Two years ago, when I was raising capital for my new software company, Abuzz, I invited two potential investors to a presentation I was giving. They invited two other investors, one of whom, after asking questions about Abuzz's market focus, started to criticize our strategy. Rather than question what he, an uninvited guest, was doing asking questions in the first place, I let his negativism take over, and it turned the whole meeting sour.

My unfortunate experience suggests two lessons about securing money from "angels," private individuals most likely to fund companies in the very early stages. The first is that angels are idiosyncratic. Rather than dealing with institutions (as you'll do when your company gets big enough for you to go to venture capitalists), you're dealing with individuals and their whims. The second lesson is that you, the entrepreneur, can and must manage and master those whims. But you need to prepare.

More and more very young enterprises are turning to angels for initial rounds of financing. Based on my experience raising capital for two companies -- yes, I finally did raise $335,000 for Abuzz -- I've developed a checklist of dos and don'ts. I've divided the list into two parts: what you must do before making human (or should I say angelic?) contact, and how you should handle the angels once you do get in touch.

Before Making Contact...

  1. Write a Presentation and a Business Plan

    I suggest starting with a presentation that contains 10 to 15 slides and runs for no more than 20 minutes. In the course of your presentation, you should outline your product, your market, your management team, and the reason you think your product will sell. You should make the presentation before a few people you trust, get feedback, revise it, and give it again, this time taping it. When you view your taped version, make sure you are making a compelling case for your company.

    Only after you are satisfied that your presentation does make your case are you ready to write your business plan. Crafting such a plan is a fairly standard exercise. You can find tips in books, Web sites, and software programs. I recommend making an outline, using simple prose, and keeping your document to a maximum of 20 pages. Don't submit an 80-page plan!

  2. Identify Potential Investors

    Having developed a presentation and a plan, it's time to identify potential investors. One rule of thumb: Approach only those individuals who are less than two degrees of separation from you. Get references from people you know, but should those new acquaintances refer you to their contacts, you're on thin ice. Referrals from referrals rarely invest.

    Another tip: Stay local. You won't need to go beyond your geographic area to find pockets of people eager to invest. It is, however, a good idea to approach people you don't know (and who may not be in your locale) if you believe they have a unique understanding of your product.

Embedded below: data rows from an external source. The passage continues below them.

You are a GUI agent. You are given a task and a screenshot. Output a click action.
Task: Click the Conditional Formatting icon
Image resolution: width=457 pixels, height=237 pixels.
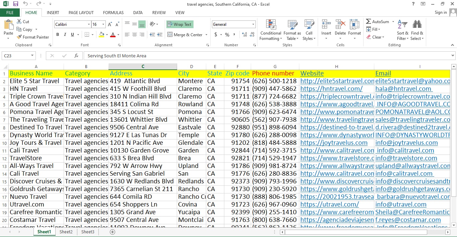click(271, 25)
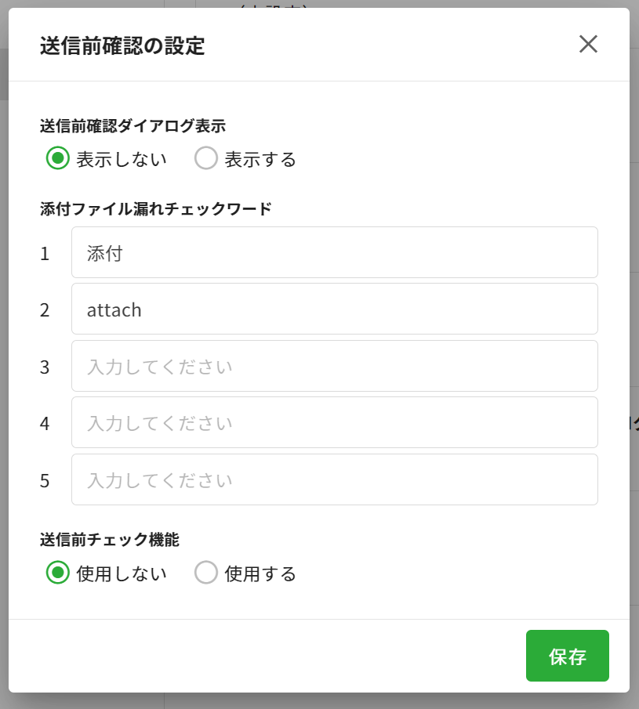Image resolution: width=639 pixels, height=709 pixels.
Task: Click the dialog title 送信前確認の設定
Action: 122,46
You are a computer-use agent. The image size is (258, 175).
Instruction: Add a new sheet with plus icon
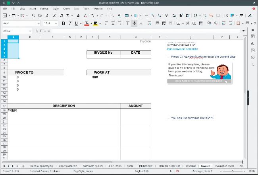coord(23,166)
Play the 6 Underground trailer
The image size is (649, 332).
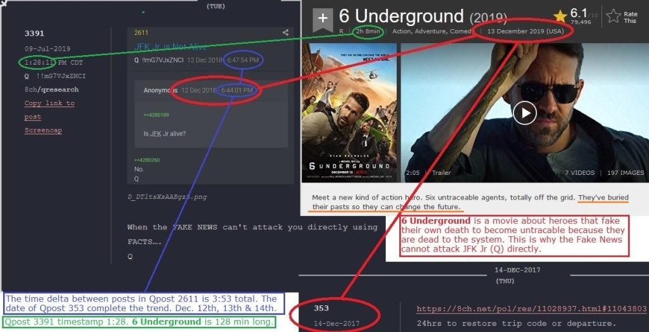(524, 113)
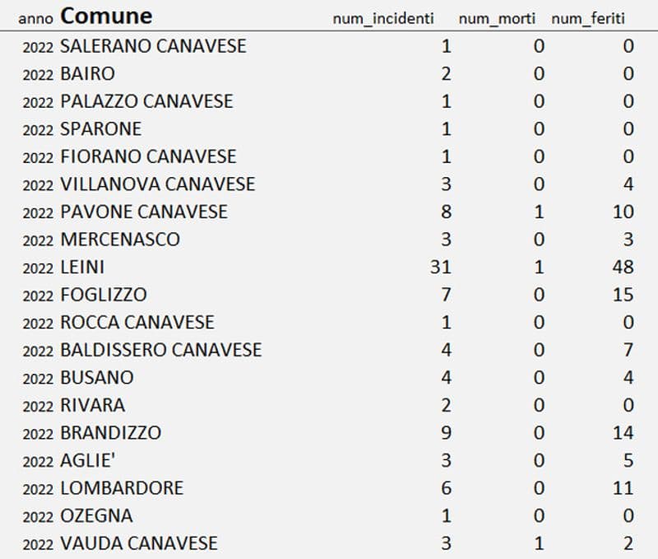Select the FOGLIZZO injured value 15
The height and width of the screenshot is (559, 658).
pyautogui.click(x=623, y=295)
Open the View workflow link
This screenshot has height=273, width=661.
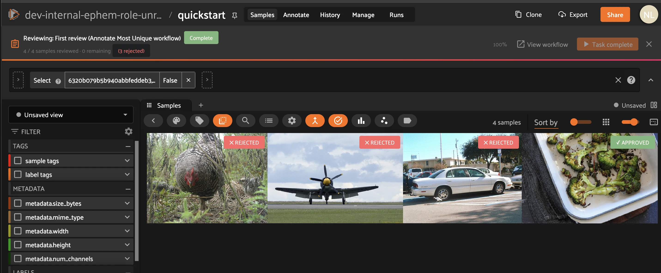point(542,44)
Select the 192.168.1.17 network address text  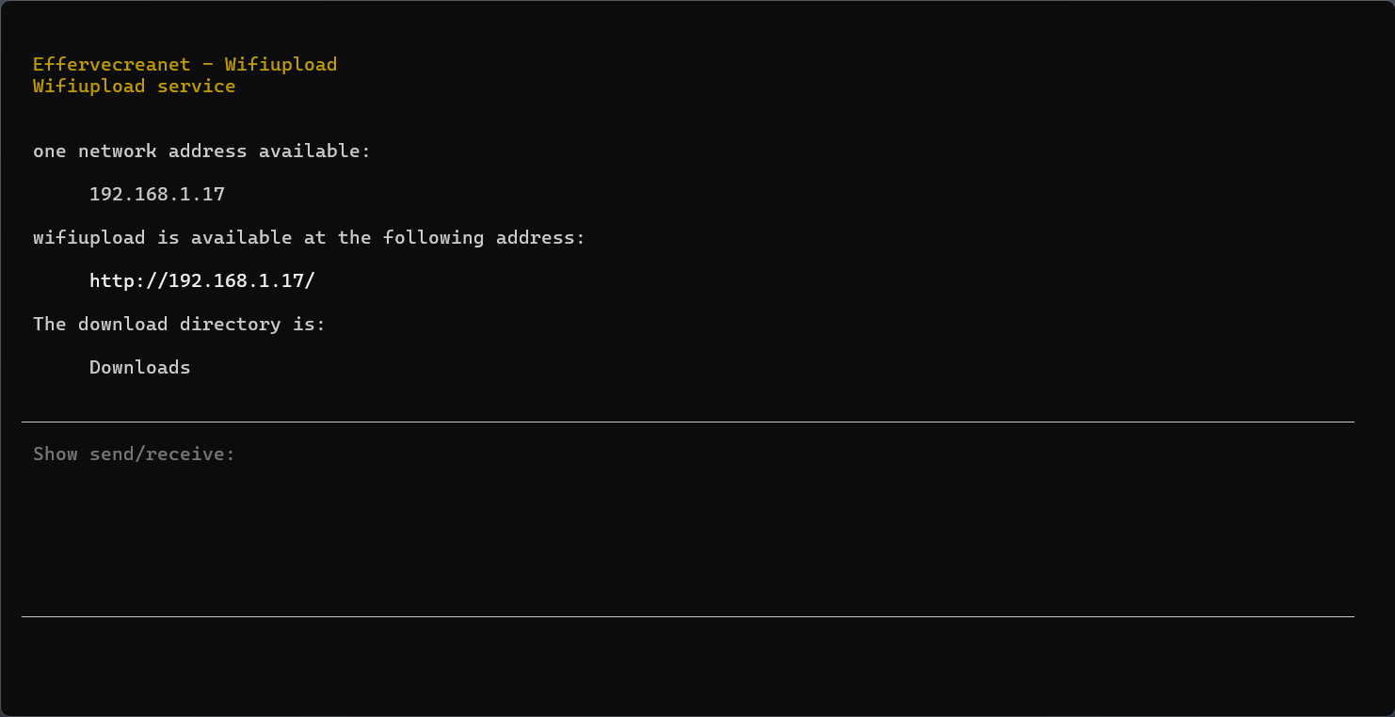(x=157, y=194)
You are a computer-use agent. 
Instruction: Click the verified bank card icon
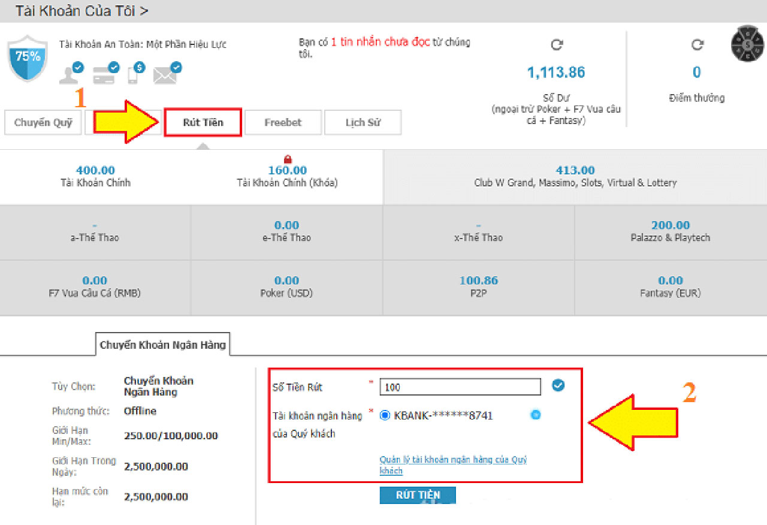[105, 74]
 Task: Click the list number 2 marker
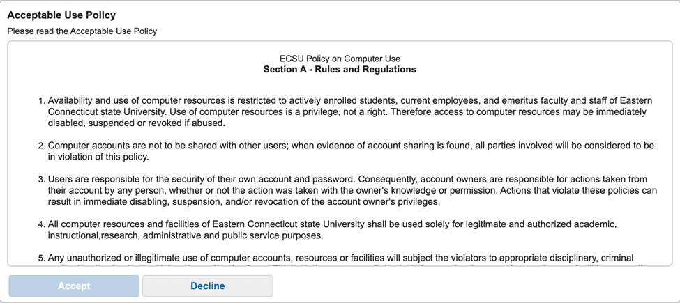[42, 146]
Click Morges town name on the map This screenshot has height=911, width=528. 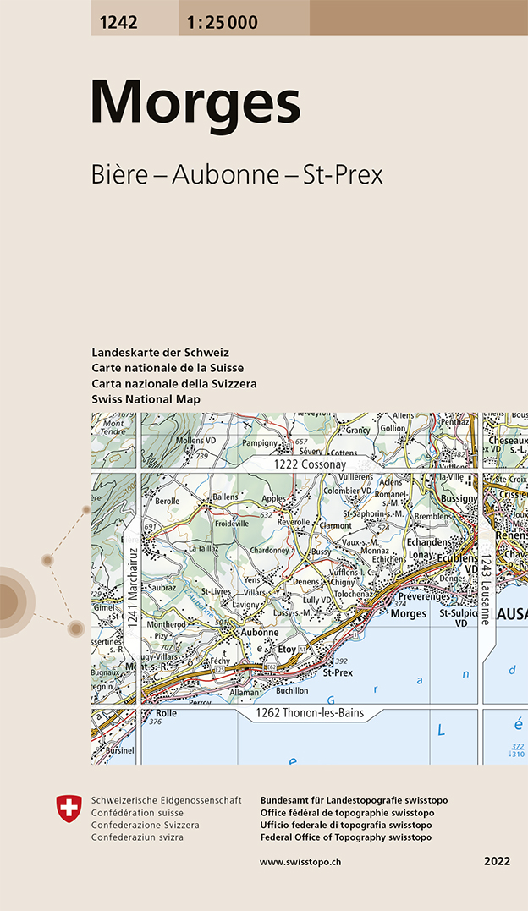pyautogui.click(x=409, y=614)
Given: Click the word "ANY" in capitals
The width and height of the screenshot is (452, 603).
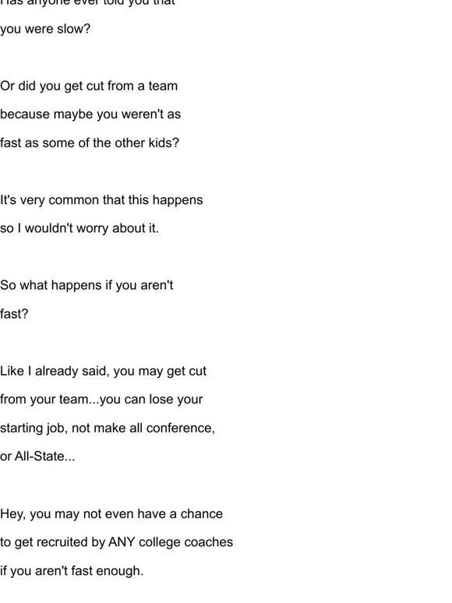Looking at the screenshot, I should pos(122,542).
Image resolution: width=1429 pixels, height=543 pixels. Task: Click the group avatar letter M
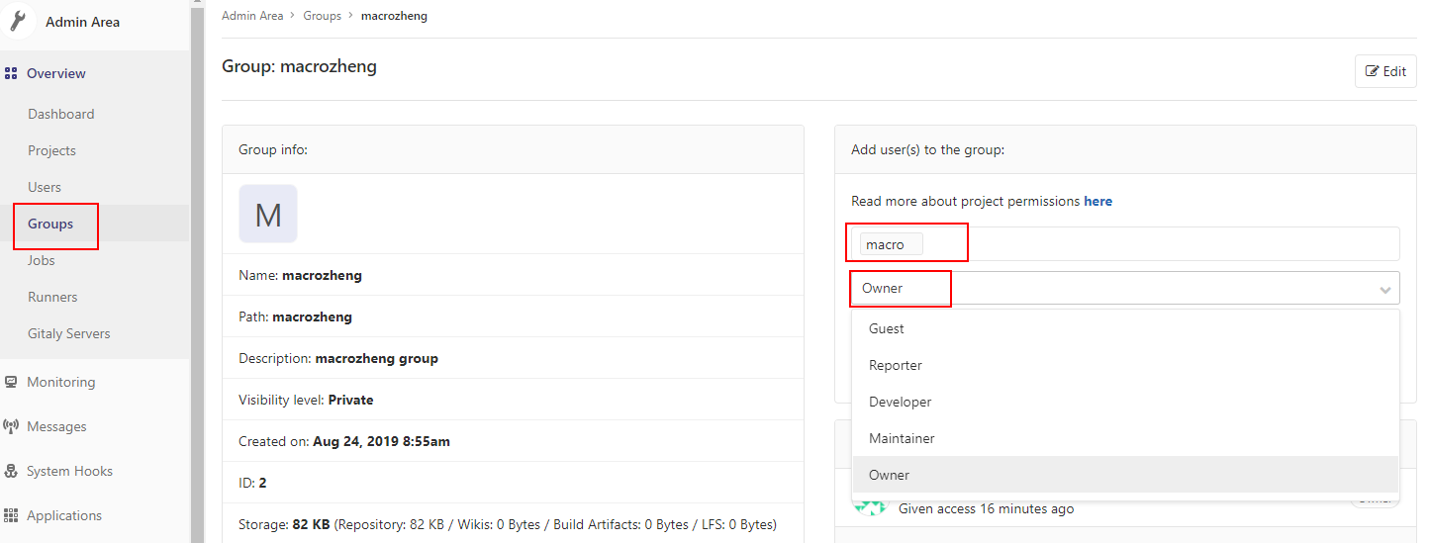pos(268,214)
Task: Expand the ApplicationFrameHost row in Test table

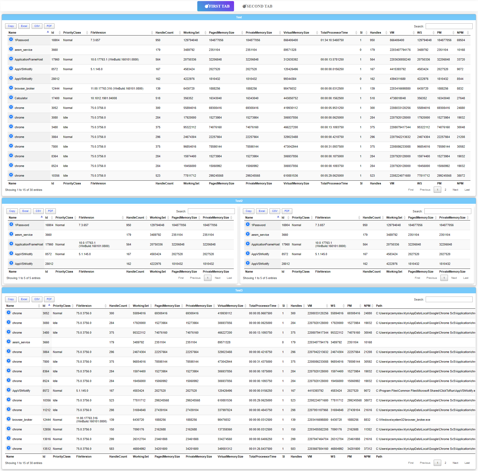Action: [x=11, y=59]
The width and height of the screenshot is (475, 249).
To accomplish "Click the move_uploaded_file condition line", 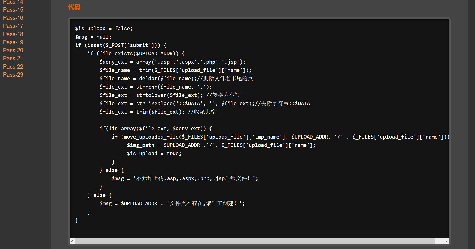I will coord(280,137).

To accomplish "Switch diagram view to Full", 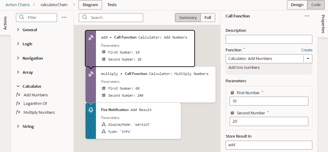I will 208,17.
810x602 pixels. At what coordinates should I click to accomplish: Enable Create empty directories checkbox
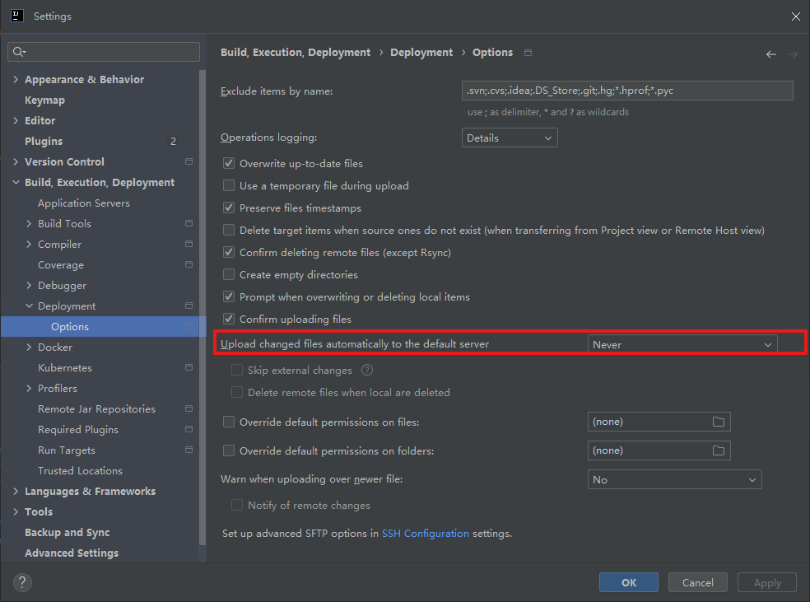(x=229, y=275)
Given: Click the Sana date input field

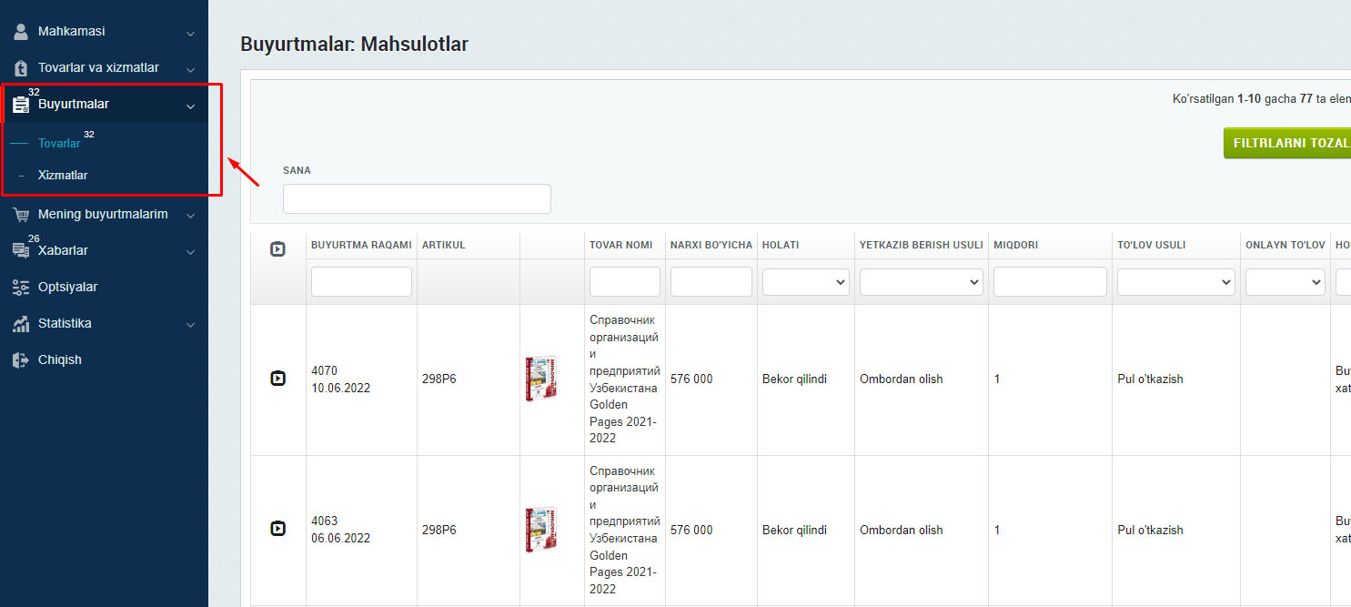Looking at the screenshot, I should pyautogui.click(x=417, y=198).
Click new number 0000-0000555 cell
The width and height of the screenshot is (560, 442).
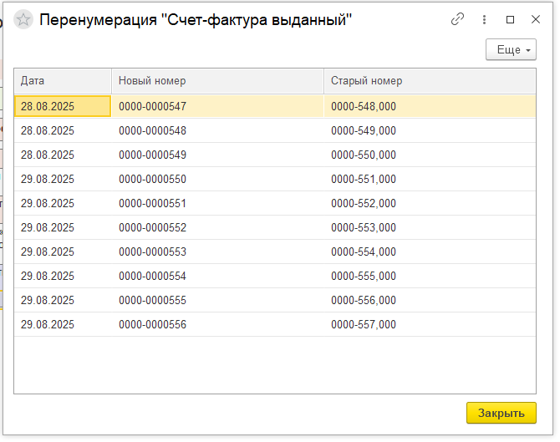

  3. Create a Term Sheet and Specify a Valuation

    You're now ready to create a term sheet, a one-page outline of the investment opportunity your company affords. It should include a "valuation," your best estimate of what the company is worth. Determining valuation is tricky. I suggest that you not try to gouge your investors. Aim for a fair deal. If you think your company is worth, say, $3 million, and your investors offer $1 million to $2 million, go with the $2 million. From the beginning, you want investors always to feel as if they're making money. Even though they'll own more of your company with the lower valuation, during later financing rounds, your company's stock will be more likely to increase.

Even though some angels are sophisticated investors, it's a good idea to warn them about the risks involved. (Each state has its particular disclosure requirements. You should check with your attorney or CPA to make sure that you are in compliance.) At the very least, you'll save face, and in the unfortunate event that your venture fails, you'll still be able to have lunch with your angels.

Finally, structure the investment as common stock rather than preferred stock. While savvy investors often push for preferred stock, I'd recommend that the first money into a business -- the "seed" capital -- be in the form of common stock because it puts the investor on equal footing with the entrepreneur. If the company's valuation is fair, getting common stock shouldn't be too difficult.